Yes, it's time to change your Windows password. Swiss researchers have found a way to crack your password in under two minutes.

Microsoft can't be entirely blamed for this -- sure, their password encryption scheme sucks compared to UNIX-derived systems (like my personal favorite), but most people choose passwords that are too easy. Your pet's name is not a good password. Hell, I'm fully aware that MY password is lame.

But no more. For every system that requires a password, if it allows characters other than alphanumeric (a-z, A-Z, 0-9), I'm going to add some. Even if its just a period in the middle of the password, that's enough to throw off this new technique.

Here's my beef, though. The researchers were kind enough publish worldwide, now telling every hacker on the planet how to do it. Why is it that when so-called white-collar hackers exploit weaknesses in software that they have to tell the world exactly how they did it, putting the tools in to the hands of hacker groups like Cult of the Dead Cow? Isn't it enough to say, "Hey, we cracked your shit?" and give the software companies involved a chance to fix the problem? I'm sure there are plenty of security experts out there who do this, and thanks for that. But now millions of systems are at risk because any scriptkiddie with a top-of-the-line computer (and most have them) can use this method to crack open networks.

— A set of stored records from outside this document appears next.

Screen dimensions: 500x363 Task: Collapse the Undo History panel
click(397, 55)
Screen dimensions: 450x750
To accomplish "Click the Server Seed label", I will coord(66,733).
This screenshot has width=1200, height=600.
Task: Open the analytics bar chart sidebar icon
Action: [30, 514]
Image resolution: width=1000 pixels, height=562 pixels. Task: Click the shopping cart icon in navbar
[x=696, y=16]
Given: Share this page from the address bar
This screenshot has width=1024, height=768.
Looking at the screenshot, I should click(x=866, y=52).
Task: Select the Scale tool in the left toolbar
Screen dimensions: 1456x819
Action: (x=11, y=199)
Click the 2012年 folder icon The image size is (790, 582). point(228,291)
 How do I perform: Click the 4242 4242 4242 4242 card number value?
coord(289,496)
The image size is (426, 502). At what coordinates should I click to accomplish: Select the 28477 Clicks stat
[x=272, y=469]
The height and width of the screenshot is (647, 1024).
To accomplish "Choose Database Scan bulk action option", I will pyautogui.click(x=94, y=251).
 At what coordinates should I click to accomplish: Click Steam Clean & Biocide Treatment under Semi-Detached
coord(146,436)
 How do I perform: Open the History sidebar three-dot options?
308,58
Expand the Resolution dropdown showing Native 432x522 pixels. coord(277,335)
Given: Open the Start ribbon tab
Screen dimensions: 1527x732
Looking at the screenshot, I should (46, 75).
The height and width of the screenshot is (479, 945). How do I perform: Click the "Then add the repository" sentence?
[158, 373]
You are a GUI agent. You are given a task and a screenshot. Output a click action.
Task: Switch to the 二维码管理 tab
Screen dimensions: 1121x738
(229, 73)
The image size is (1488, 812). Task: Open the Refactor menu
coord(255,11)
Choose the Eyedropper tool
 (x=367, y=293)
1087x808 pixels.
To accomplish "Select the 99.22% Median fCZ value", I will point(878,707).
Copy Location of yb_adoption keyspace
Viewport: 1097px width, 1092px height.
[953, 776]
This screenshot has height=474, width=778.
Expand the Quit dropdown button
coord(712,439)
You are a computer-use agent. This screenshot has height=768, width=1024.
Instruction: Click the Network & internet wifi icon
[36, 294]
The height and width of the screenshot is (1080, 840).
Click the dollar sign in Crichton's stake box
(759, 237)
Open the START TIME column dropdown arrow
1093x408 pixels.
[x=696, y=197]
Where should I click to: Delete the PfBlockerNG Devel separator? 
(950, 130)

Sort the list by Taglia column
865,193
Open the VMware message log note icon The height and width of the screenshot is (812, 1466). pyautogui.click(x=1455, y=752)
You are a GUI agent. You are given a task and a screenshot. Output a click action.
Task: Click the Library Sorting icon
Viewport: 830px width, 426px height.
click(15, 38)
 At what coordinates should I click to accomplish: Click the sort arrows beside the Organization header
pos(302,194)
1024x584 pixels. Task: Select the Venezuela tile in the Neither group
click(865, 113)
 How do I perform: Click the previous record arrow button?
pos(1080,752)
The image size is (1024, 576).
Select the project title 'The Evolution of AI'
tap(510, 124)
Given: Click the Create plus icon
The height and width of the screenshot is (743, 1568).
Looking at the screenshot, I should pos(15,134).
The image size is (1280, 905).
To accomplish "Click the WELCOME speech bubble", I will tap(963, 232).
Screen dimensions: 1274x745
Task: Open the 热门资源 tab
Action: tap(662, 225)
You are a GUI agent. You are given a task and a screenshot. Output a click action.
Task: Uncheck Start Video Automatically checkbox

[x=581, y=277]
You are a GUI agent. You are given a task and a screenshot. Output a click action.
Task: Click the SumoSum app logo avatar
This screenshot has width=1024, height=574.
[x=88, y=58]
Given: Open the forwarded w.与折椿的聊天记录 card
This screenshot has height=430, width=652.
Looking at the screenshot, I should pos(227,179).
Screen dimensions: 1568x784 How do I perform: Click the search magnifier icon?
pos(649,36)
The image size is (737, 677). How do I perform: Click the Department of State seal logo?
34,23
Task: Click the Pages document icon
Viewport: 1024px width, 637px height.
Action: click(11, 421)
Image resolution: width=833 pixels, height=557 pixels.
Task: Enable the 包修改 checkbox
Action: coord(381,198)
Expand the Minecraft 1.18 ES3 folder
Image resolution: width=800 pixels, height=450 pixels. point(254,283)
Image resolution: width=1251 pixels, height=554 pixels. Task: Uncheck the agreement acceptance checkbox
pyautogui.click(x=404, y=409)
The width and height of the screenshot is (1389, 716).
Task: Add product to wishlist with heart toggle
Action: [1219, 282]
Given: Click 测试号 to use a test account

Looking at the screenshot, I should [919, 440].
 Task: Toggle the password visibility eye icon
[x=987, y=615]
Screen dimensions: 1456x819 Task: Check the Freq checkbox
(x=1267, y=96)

Believe me, if I had the knowledge to find holes in Windows, I'd tell Microsoft -- not the world -- so they could fix it before it gets exploited, no matter how much I despise Microsoft. And Microsoft better fix this password encryption business toute suite. After all, now that the security of our nation is resting on Microsoft's shoulders, I'd kind of like to know that Donald Rumsfeld's network password is safe.